最后来看下controllermanager中对于ResourceQuotaController的调用,代码在/cmd/kube-controller-manager/app/controllermanager.go中:

1
2
3
4
5
6
7
8
9
10
11
12
13
14
15
16
17
18
19
20
resourceQuotaControllerClient := client("resourcequota-controller")
	resourceQuotaRegistry := quotainstall.NewRegistry(resourceQuotaControllerClient, sharedInformers)

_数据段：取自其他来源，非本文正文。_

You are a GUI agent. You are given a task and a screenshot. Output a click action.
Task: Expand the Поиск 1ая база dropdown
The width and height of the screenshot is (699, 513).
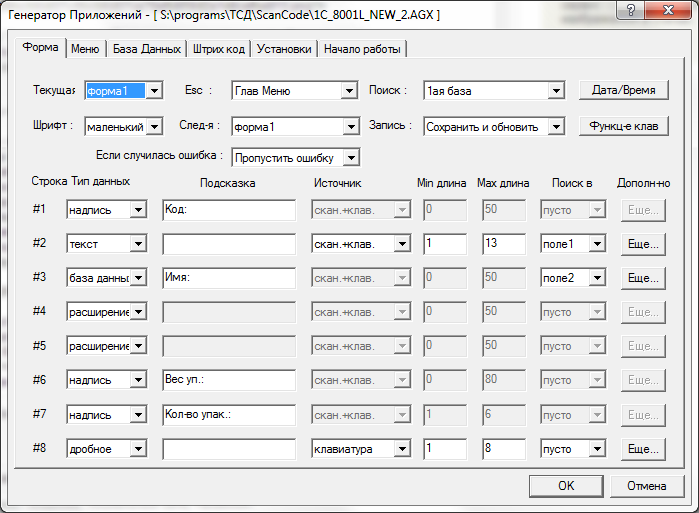[494, 91]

	groupKindsToReplenish := []unversioned.GroupKind{
		api.Kind("Pod"),
		api.Kind("Service"),
		api.Kind("ReplicationController"),
		api.Kind("PersistentVolumeClaim"),
		api.Kind("Secret"),
		api.Kind("ConfigMap"),
	}
	resourceQuotaControllerOptions := &resourcequotacontroller.ResourceQuotaControllerOptions{
		KubeClient:                resourceQuotaControllerClient,
		ResyncPeriod:              controller.StaticResyncPeriodFunc(s.ResourceQuotaSyncPeriod.Duration),
		Registry:                  resourceQuotaRegistry,
		ControllerFactory:         resourcequotacontroller.NewReplenishmentControllerFactory(sharedInformers, resourceQuotaControllerClient),
		ReplenishmentResyncPeriod: ResyncPeriod(s),
		GroupKindsToReplenish:     groupKindsToReplenish,
	}
	go resourcequotacontroller.NewResourceQuotaController(resourceQuotaControllerOptions).Run(int(s.ConcurrentResourceQuotaSyncs), wait.NeverStop)
	time.Sleep(wait.Jitter(s.ControllerStartInterval.Duration, ControllerStartJitter))

所以,可以看出kube-controller监控了”Pod”, “Service”, “ReplicationController”, “PersistentVolumeClaim”, “Secret”, “ConfigMap”这些资源的Update和Delete操作,因为这些资源都和quota相关。